#### [Activities]
1 > In the article on transgenic crops in South America, why have governments seen as progressive allowed genetically modified crops to spread? Answer in one to three sentences.
2 > Resume the article on transgenic crops in South America, starting right after its last sentence.

[[ Page extract, beginning ]]

Transgenics Prosper Amidst Pragmatism and Collateral Damage
ORGANIC, GMO, GENETIC ENGINEERING, 26 May 2014
Fabiana Frayssinet, IPS – TRANSCEND Media Service
The advertising department of Swiss agribusiness giant Syngenta was on a roll in early 2004 when it published a map that dubbed a large area of Argentina, Brazil, Bolivia, Paraguay and Uruguay the “United Republic of Soy”.
In this “republic” more than 46 million hectares of transgenic soy are sprayed with 600 million litres of the herbicide glyphosate and are largely responsible for the deforestation of 500,000 hectares a year in the past decade, according to estimates by the international non-profit organisation GRAIN.
The expansion of agricultural biotechnology in South America has occurred under governments described as progressive, and has fuelled a debate between those who see it as scientific and economic progress and those who stress the social, environmental and political damage caused.
According to GRAIN, global biotech corporations stepped up their campaign to spread transgenic or genetically modified (GM) seeds in 2012, when most of the Southern Cone countries had governments that were critical of neoliberal policies and that were in favour of a state that played a strong role with respect to social, educational, health and economic questions.
The two agricultural powerhouses in the region, Argentina and Brazil, are now among the world’s leaders in GM crops, which require large amounts of pesticides and herbicides.
This has to do with “the blind belief among progressive sectors in scientific and technological advances as providers of well-being and progress,” GRAIN Latin America spokesman Carlos Vicente told Tierramérica.
“The corporate power behind GM crops is not questioned, and the socioenvironmental impacts are not analysed,” he said.
There is also an element of “pragmatism,” he said, referring to “the alliance with agribusiness to maintain governability,” especially in Argentina, where taxes on the enormous exports of soy “are a major source of revenue for the state,” Vicente said.
Paradoxically, these earnings help finance “the social programmes that provide assistance to those who are expelled by the agribusiness model,” added the spokesman for GRAIN, an international NGO that promotes food security and works to support small farmers and social movements in their struggles for community-controlled and biodiversity-based food systems.
In Argentina, the U.S. biotech corporation Monsanto controls 86 percent of the market for transgenic seeds, and is the company that generates the most noise. But others are quietly advancing, like Syngenta, Raúl Montenegro, the head of the Environmental Defence Foundation (FUNAM), told Tierramérica.
In his view, the struggle against the construction of a plant to process transgenic corn seed in Malvinas Argentinas, a poor community east of the capital of the central Argentine province of Córdoba, prompted other corporations to keep a low profile and “avoid announcing the location of their future installations.”

[[ Page extract, end ]]
[[ Excerpted data, beginning ]]

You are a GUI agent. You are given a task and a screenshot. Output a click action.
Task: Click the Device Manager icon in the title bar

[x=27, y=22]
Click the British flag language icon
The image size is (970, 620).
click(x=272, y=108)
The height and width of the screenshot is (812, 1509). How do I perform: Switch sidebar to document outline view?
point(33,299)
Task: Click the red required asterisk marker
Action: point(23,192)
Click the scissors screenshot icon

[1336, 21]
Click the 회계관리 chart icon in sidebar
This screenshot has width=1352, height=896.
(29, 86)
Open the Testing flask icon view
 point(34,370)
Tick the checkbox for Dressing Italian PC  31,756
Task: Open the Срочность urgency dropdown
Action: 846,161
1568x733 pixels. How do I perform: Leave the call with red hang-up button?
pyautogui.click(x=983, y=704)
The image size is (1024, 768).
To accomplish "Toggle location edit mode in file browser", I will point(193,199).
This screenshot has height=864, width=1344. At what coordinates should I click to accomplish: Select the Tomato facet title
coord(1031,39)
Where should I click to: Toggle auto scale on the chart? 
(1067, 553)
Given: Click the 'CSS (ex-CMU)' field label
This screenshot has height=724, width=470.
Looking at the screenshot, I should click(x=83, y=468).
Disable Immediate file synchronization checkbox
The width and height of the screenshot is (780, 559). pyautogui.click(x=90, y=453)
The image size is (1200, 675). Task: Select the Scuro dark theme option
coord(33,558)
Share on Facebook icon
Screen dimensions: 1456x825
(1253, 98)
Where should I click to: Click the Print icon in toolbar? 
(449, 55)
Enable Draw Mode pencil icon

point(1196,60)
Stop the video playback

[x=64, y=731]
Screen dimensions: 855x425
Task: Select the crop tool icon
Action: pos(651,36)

[[ Excerpted data, end ]]

#### [Answers given]
1 > GRAIN spokesman Carlos Vicente gives two reasons. One is a blind belief among progressive sectors that scientific and technological advances bring well-being and progress. The other is pragmatism: an alliance with agribusiness to maintain governability, especially in Argentina, where taxes on soy exports are a major source of state revenue.

2 >
On the list, Vicente includes other companies that control millions of hectares, such as Germany’s Bayer and BASF, the U.S. Cargill, Switzerland’s Nestlé, and the Argentina-based Bunge.
Syngenta did not respond to Tierramérica’s request for an interview. But its communiqués are clear enough.
In a statement on its 2013 fiscal results that says Latin America is spearheading Syngenta’s growth, the company stressed that its 14.68 billion dollars in revenue were driven by seven percent growth in Latin America and six percent growth in Europe, Africa, the Middle East and the Asia-Pacific region. In North America, meanwhile, sales fell two percent.
The strong performance in Latin America was driven by Brazil, where “Syngenta’s expanding soybean seed portfolio registered significant gains with the launch of new varieties,” said the company’s Chief Executive Officer Mike Mack.
These corporations make their profits at the cost of an increase in health and environmental problems caused by pesticides, the displacement of small farmers and indigenous people, and the growing concentration of property ownership, said Vicente.
But, he added, these are only seen as “collateral damage” by the governments of “the United Republic of Soy.”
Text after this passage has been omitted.